### WHAT TO PRODUCE
Repeat each line of the data exactly as written.

[Stored entries]
■ ■ ■ ■
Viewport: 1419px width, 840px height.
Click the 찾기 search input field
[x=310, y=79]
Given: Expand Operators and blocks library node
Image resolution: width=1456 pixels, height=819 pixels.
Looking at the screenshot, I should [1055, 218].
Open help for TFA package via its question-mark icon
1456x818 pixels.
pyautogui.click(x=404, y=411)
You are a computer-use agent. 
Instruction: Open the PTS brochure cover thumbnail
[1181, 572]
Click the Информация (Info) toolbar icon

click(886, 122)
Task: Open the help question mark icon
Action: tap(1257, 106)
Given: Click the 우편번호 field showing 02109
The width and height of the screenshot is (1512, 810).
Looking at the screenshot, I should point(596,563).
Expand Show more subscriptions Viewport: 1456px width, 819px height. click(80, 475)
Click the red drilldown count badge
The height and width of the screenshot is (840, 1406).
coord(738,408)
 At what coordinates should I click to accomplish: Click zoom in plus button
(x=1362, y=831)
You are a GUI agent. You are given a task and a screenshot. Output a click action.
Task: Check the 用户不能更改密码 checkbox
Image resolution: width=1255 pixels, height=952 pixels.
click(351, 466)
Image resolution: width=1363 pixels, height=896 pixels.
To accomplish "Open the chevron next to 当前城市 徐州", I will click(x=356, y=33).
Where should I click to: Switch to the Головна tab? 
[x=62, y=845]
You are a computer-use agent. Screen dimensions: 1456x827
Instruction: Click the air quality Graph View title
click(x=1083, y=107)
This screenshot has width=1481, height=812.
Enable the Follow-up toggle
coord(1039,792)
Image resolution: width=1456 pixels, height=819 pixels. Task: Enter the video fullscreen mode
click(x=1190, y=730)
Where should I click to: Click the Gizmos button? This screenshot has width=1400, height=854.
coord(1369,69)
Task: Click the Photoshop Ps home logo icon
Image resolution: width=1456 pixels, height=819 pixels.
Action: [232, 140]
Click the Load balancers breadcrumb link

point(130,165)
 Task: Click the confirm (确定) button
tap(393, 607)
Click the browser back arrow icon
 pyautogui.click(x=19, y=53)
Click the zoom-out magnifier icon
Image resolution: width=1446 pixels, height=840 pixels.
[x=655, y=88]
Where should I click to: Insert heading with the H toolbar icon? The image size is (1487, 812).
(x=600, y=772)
■ ■ ■ ■
### WRITTEN RESPONSE
Viewport: 1419px width, 840px height.
Click the 찾기 search input field
[x=310, y=79]
Given: Expand Operators and blocks library node
Image resolution: width=1456 pixels, height=819 pixels.
Looking at the screenshot, I should [1055, 218].
Open help for TFA package via its question-mark icon
1456x818 pixels.
pyautogui.click(x=404, y=411)
You are a computer-use agent. 
Instruction: Open the PTS brochure cover thumbnail
[1181, 572]
Click the Информация (Info) toolbar icon

click(886, 122)
Task: Open the help question mark icon
Action: tap(1257, 106)
Given: Click the 우편번호 field showing 02109
The width and height of the screenshot is (1512, 810).
Looking at the screenshot, I should point(596,563).
Expand Show more subscriptions Viewport: 1456px width, 819px height. click(80, 475)
Click the red drilldown count badge
The height and width of the screenshot is (840, 1406).
coord(738,408)
 At what coordinates should I click to accomplish: Click zoom in plus button
(x=1362, y=831)
You are a GUI agent. You are given a task and a screenshot. Output a click action.
Task: Check the 用户不能更改密码 checkbox
Image resolution: width=1255 pixels, height=952 pixels.
click(351, 466)
Image resolution: width=1363 pixels, height=896 pixels.
To accomplish "Open the chevron next to 当前城市 徐州", I will click(x=356, y=33).
Where should I click to: Switch to the Головна tab? 
[x=62, y=845]
You are a computer-use agent. Screen dimensions: 1456x827
Instruction: Click the air quality Graph View title
click(x=1083, y=107)
This screenshot has width=1481, height=812.
Enable the Follow-up toggle
coord(1039,792)
Image resolution: width=1456 pixels, height=819 pixels. Task: Enter the video fullscreen mode
click(x=1190, y=730)
Where should I click to: Click the Gizmos button? This screenshot has width=1400, height=854.
coord(1369,69)
Task: Click the Photoshop Ps home logo icon
Image resolution: width=1456 pixels, height=819 pixels.
Action: [232, 140]
Click the Load balancers breadcrumb link

point(130,165)
 Task: Click the confirm (确定) button
tap(393, 607)
Click the browser back arrow icon
 pyautogui.click(x=19, y=53)
Click the zoom-out magnifier icon
Image resolution: width=1446 pixels, height=840 pixels.
[x=655, y=88]
Where should I click to: Insert heading with the H toolbar icon? The image size is (1487, 812).
(x=600, y=772)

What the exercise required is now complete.